Screenshot grounding data
=== Begin Enclosure ===

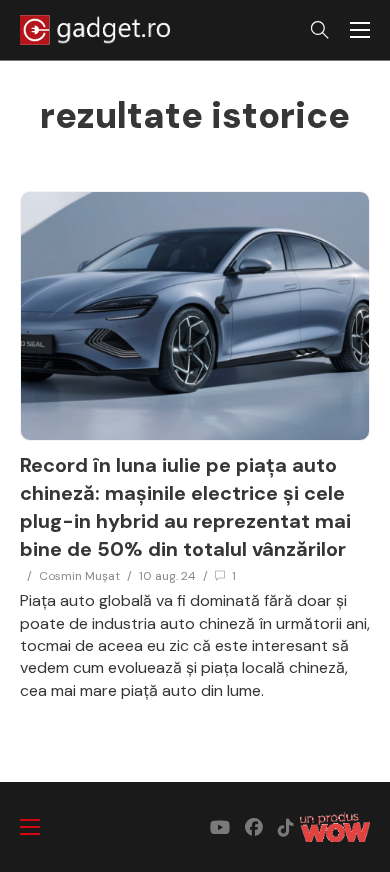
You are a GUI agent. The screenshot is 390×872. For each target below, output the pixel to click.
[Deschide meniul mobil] (360, 30)
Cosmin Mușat (79, 576)
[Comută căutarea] (320, 30)
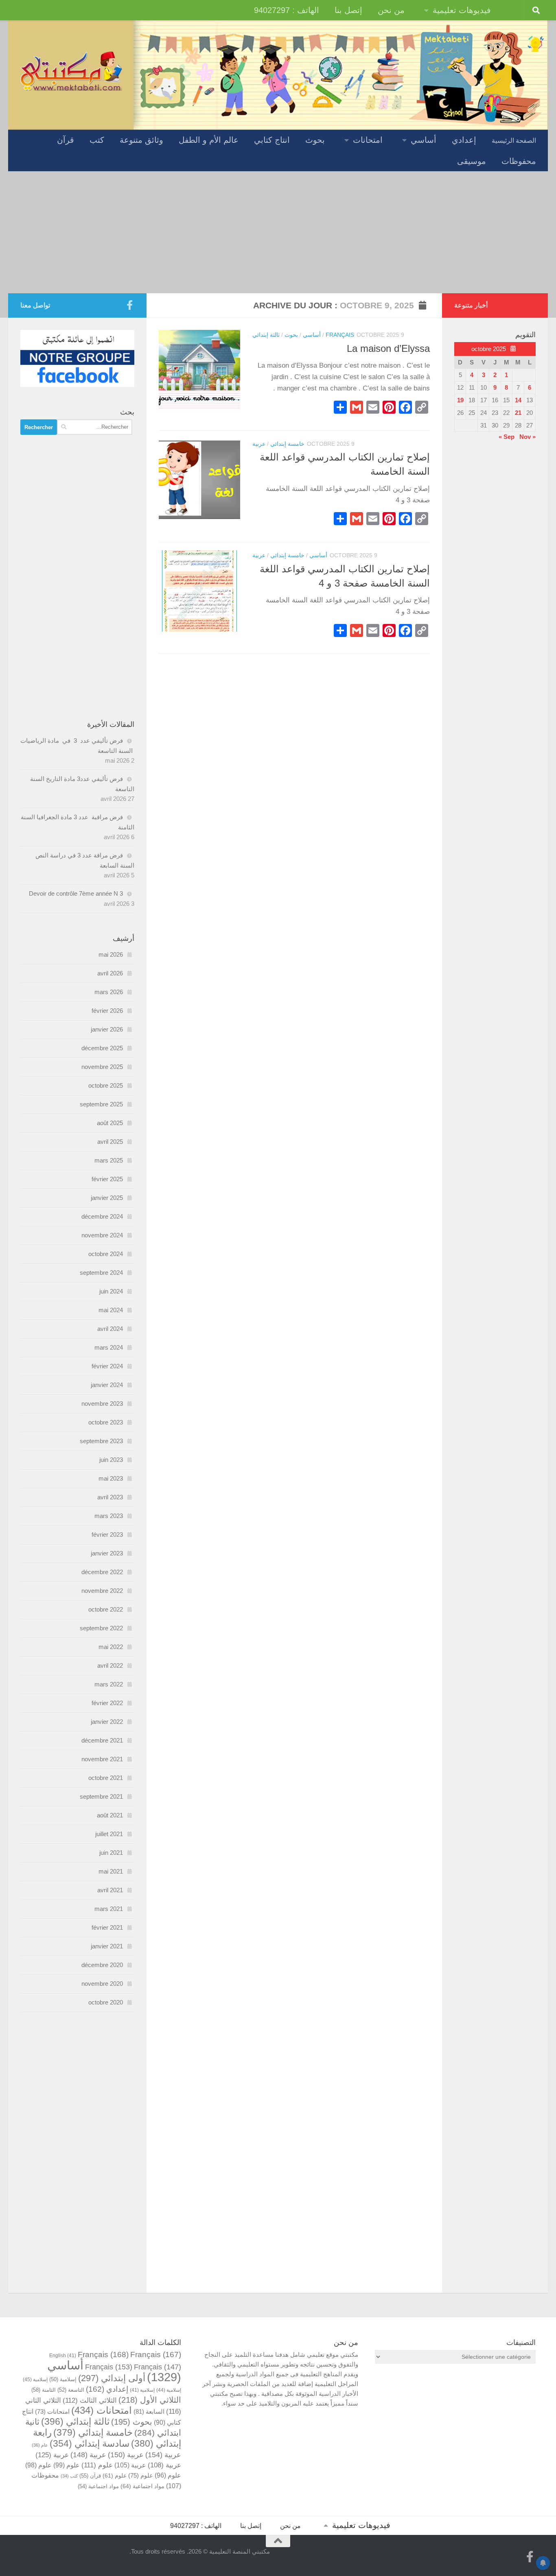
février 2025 (107, 1179)
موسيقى (471, 161)
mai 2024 (111, 1310)
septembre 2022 (101, 1628)
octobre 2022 (105, 1609)
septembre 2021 (101, 1796)
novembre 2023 (102, 1403)
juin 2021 (111, 1852)
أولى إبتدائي (111, 2378)
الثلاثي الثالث (90, 2400)
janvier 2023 (107, 1553)
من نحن (391, 10)
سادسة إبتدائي (89, 2444)
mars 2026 (108, 991)
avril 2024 (110, 1328)
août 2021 (110, 1815)
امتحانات (368, 139)
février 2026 (107, 1010)
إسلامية (63, 2379)
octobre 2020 (105, 2002)
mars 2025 (108, 1160)
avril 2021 (110, 1890)
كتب (97, 139)
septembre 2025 (101, 1104)
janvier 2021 (107, 1946)
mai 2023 (111, 1478)
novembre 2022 (102, 1590)
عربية (258, 444)
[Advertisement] (278, 232)
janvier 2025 (107, 1197)
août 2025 (110, 1122)
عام (40, 2445)
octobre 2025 (105, 1085)
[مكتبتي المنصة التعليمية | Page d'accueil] (71, 70)
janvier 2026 (107, 1029)
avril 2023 (110, 1497)
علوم (97, 2465)
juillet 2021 (109, 1833)
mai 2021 (111, 1871)
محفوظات (518, 161)
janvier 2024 (107, 1384)
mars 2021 (108, 1908)
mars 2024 (108, 1347)
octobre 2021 (105, 1777)
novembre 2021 (102, 1759)
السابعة (149, 2411)
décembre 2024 (102, 1216)
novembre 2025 (102, 1066)
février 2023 (107, 1534)
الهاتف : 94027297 (286, 10)
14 (518, 400)
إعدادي (464, 139)
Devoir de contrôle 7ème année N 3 (76, 893)
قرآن (65, 139)
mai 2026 (111, 954)
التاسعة (70, 2390)
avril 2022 (110, 1665)
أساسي (423, 139)
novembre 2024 (102, 1235)
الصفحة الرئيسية (514, 140)
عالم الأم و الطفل (209, 139)
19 (460, 400)
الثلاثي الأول (149, 2399)
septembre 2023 (101, 1440)
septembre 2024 (101, 1272)
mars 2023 (108, 1515)
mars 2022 (108, 1684)
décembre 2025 (102, 1048)
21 (518, 412)
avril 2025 (110, 1141)
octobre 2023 (105, 1422)
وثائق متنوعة (141, 139)
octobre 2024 (105, 1253)
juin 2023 (111, 1459)
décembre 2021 (102, 1740)
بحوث (315, 139)
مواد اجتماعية (142, 2486)
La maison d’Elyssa (388, 348)
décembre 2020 (102, 1964)
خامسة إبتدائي (287, 444)
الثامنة (43, 2390)
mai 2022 (111, 1646)
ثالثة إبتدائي (266, 335)
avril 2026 (110, 973)
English (62, 2355)
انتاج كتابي (272, 139)
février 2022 (107, 1702)
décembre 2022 (102, 1571)
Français (340, 335)
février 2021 (107, 1927)
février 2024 (107, 1366)
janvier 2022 (107, 1721)
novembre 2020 (102, 1983)
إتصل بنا (348, 10)
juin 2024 (111, 1291)
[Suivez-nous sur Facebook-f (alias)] (129, 305)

=== End Enclosure ===

TASK OBJECTIVE → Retype only this portion of the data above: the line containing "février 2026 (107, 1010)", the line containing "إتصل بنا (348, 10)", and all lines between them, exactly.

RESULT FOR THIS TASK →
février 2026 (107, 1010)
إسلامية (63, 2379)
octobre 2020 (105, 2002)
mars 2025 (108, 1160)
avril 2021 (110, 1890)
كتب (97, 139)
septembre 2025 (101, 1104)
janvier 2021 (107, 1946)
mai 2023 (111, 1478)
novembre 2022 (102, 1590)
عربية (258, 444)
[Advertisement] (278, 232)
janvier 2025 (107, 1197)
août 2025 (110, 1122)
عام (40, 2445)
octobre 2025 (105, 1085)
[مكتبتي المنصة التعليمية | Page d'accueil] (71, 70)
janvier 2026 (107, 1029)
avril 2023 (110, 1497)
علوم (97, 2465)
juillet 2021 (109, 1833)
mai 2021 (111, 1871)
محفوظات (518, 161)
janvier 2024 (107, 1384)
mars 2021 (108, 1908)
mars 2024 (108, 1347)
octobre 2021 (105, 1777)
novembre 2021 (102, 1759)
السابعة (149, 2411)
décembre 2024 (102, 1216)
novembre 2025 (102, 1066)
février 2023 (107, 1534)
الهاتف : 94027297 (286, 10)
14 (518, 400)
إعدادي (464, 139)
Devoir de contrôle 7ème année N 3 (76, 893)
قرآن (65, 139)
mai 2026 (111, 954)
التاسعة (70, 2390)
avril 2022 (110, 1665)
أساسي (423, 139)
novembre 2024 (102, 1235)
الصفحة الرئيسية (514, 140)
عالم الأم و الطفل (209, 139)
19 (460, 400)
الثلاثي الأول (149, 2399)
septembre 2023 (101, 1440)
septembre 2024 (101, 1272)
mars 2023 (108, 1515)
mars 2022 (108, 1684)
décembre 2025 (102, 1048)
21 (518, 412)
avril 2025 (110, 1141)
octobre 2023 (105, 1422)
وثائق متنوعة (141, 139)
octobre 2024 (105, 1253)
juin 2023 (111, 1459)
décembre 2021 (102, 1740)
بحوث (315, 139)
مواد اجتماعية (142, 2486)
La maison d’Elyssa (388, 348)
décembre 2020 (102, 1964)
خامسة إبتدائي (287, 444)
الثامنة (43, 2390)
mai 2022 (111, 1646)
ثالثة إبتدائي (266, 335)
avril 2026 (110, 973)
English (62, 2355)
انتاج كتابي (272, 139)
février 2022 (107, 1702)
décembre 2022 (102, 1571)
Français (340, 335)
février 2021 (107, 1927)
février 2024 (107, 1366)
janvier 2022 (107, 1721)
novembre 2020 (102, 1983)
إتصل بنا (348, 10)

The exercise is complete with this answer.